At Morph we’ve worked with many engineering companies over the years that have innovation, attention to detail and determination in spades but many have acknowledged that marketing was not their strong point.  Understandably, many prefer to focus on delighting their customers with their service and products rather than thinking about how they are presenting their company and what it says about them and their business. This can often be seen as a bit fluffy and just something that has to be thought about when the next trade fair approaches.

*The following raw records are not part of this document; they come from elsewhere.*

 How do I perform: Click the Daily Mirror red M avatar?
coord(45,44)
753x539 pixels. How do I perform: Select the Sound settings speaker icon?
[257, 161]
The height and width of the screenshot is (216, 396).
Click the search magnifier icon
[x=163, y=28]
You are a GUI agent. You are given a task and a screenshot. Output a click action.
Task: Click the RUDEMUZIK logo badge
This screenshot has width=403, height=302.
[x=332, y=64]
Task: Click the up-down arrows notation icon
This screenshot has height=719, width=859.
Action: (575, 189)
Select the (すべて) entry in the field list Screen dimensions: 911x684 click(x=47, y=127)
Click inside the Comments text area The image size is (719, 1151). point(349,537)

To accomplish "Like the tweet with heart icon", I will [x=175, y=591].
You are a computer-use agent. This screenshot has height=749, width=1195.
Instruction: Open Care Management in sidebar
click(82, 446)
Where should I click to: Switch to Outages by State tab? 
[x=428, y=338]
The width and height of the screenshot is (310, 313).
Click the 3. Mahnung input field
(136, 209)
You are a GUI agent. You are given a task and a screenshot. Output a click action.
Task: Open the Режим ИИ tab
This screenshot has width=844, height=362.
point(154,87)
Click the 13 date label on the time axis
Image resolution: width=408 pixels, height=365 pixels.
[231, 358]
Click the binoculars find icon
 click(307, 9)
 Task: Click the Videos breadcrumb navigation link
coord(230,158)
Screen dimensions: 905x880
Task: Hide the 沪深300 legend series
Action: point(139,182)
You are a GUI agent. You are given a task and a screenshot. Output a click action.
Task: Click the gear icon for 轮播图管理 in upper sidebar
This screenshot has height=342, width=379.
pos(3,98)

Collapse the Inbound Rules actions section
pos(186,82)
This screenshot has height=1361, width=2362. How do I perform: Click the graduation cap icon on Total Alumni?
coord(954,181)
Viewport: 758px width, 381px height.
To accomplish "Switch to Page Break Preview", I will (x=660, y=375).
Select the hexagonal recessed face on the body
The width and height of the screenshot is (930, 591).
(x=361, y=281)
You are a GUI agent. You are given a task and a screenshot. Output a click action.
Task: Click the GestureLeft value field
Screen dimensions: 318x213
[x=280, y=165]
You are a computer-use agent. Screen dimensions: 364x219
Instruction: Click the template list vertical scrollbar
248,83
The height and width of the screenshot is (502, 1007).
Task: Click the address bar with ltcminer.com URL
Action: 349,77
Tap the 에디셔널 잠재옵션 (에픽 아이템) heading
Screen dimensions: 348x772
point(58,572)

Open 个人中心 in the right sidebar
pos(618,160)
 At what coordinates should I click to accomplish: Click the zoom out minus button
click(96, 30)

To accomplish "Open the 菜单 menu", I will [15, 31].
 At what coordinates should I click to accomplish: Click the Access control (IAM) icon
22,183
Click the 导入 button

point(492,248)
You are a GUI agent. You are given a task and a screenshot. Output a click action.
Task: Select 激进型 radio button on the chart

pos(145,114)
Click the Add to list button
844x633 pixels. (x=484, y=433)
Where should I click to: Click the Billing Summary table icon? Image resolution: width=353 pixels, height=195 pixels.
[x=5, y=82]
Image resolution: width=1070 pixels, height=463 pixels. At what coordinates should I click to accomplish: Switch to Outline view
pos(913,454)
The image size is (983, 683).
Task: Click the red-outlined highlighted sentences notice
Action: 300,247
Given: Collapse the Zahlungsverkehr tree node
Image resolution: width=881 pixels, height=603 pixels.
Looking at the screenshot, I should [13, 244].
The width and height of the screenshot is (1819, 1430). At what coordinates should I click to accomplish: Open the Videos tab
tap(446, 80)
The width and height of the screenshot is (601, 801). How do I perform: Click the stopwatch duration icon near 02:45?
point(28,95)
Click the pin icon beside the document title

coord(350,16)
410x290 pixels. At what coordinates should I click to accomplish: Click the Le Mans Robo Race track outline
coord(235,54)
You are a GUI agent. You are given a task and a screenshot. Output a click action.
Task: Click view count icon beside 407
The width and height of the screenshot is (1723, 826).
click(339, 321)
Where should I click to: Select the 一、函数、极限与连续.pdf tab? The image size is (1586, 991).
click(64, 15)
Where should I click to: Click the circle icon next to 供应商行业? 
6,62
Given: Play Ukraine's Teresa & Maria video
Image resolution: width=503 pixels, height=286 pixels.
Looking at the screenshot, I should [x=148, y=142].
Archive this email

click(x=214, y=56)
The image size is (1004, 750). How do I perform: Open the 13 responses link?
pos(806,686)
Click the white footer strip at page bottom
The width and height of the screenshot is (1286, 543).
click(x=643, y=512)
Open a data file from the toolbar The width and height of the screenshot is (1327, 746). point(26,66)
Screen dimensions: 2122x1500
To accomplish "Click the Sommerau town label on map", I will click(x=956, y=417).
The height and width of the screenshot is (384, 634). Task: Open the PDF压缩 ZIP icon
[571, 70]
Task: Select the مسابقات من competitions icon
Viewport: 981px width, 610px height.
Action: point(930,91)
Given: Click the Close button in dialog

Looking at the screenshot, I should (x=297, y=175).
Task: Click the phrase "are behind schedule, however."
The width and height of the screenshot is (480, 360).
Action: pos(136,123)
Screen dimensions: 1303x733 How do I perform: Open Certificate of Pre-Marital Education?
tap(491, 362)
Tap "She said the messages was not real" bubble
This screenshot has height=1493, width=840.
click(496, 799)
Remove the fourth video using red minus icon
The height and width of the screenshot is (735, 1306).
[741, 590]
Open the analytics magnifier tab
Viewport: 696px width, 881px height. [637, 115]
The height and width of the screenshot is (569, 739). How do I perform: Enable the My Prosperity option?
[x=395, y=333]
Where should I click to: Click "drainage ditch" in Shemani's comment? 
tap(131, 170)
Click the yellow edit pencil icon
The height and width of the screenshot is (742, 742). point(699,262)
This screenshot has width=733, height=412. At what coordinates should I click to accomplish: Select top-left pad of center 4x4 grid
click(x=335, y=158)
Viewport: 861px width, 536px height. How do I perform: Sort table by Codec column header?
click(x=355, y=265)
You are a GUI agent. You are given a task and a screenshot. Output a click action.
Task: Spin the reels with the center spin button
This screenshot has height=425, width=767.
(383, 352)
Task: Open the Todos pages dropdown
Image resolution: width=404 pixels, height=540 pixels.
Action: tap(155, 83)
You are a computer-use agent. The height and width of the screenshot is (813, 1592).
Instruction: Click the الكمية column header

Limited in-house Expertise

This tends to be even more noticeable with companies that do not have a marketing team or even a single marketing professional. They are in the classic problem identified by former US Secretary of Defence Donald Rumsfeld who famously talked about the ‘known unknowns’ and the ‘unknown unknowns’ as they have no one telling them about the opportunities they are missing.  There are simply no informed marketing discussions happening. The result of this is often that engineering companies find that they are running with a tired website that looks like something from the dawn of the internet and they have a brand that says more about what they did forty years ago than what they do now and what they can do for current and new customers.

Recruitment

So surely the answer is easy. Just recruit a marketing officer – someone young, not too expensive and who seems to know their way around Instagram and Tik Tok and hey presto – problem solved. Or is it? Then there are unexpected challenges.

  • The person has very limited experience of working in a business environment and so is not really seen by the CEO as a trusted advisor or particularly helpful when it comes to strategy.
  • Any marketing products that they want to make produce seem to need to be done by an Agency which can be expensive and is an additional cost to their salary.
  • The person seems quite isolated by themselves as the only marketing team member.

Marketing Agency?

What about recruiting an Agency instead and have them on a retainer? Surely that would mean you would be drawing on more experience but there are a few challenges here too. There are ‘design’ agencies, ‘creative’ agencies, ‘digital’ and ‘marketing’ agencies. Which should you be looking for and what’s the difference?

  • The Agency may have a fixed retainer with any specific work or products being additional and potentially costly.
  • The Agency has a financial interest in giving itself more work.
  • The initial sign-up may have been with senior people but soon your only contact seemed to be with relatively junior staff.

The other challenge for engineering companies when it comes to marketing is what’s called ‘information asymmetry’. That is, if you’re not sufficiently familiar with the subject yourself then how do you judge what you’re being told by the ‘expert’?

Our Advice

There are lots of questions and challenges but there are also great opportunities. With the right marketing support, your company can ensure that it’s talking to the right people and sending the right messages about the business, products and services. This directly impacts on who will become your customers, what they will buy from you and what price they will pay. This means that your marketing is of central importance to the growth, development and even survival of your company. Here are our tips on how to boost your marketing:

Have a marketing plan. It doesn’t need to be fancy but it does need to be clearly connected to your business plan.

Bring in marketing expertise – whether it’s an agency or an individual expert. Bring a marketing expert into the conversation  – someone whose advice you value and trust at the highest level.

Have a marketing budget. It sounds obvious but many don’t – they just take it from other budgets when ad hoc marketing activity happens. This has a negative impact on marketing planning and effectiveness.

Think about sustainability. Marketing isn’t a one-off activity – it needs to be part of how the business works and so any solution needs to be sustainable for the medium and longer term.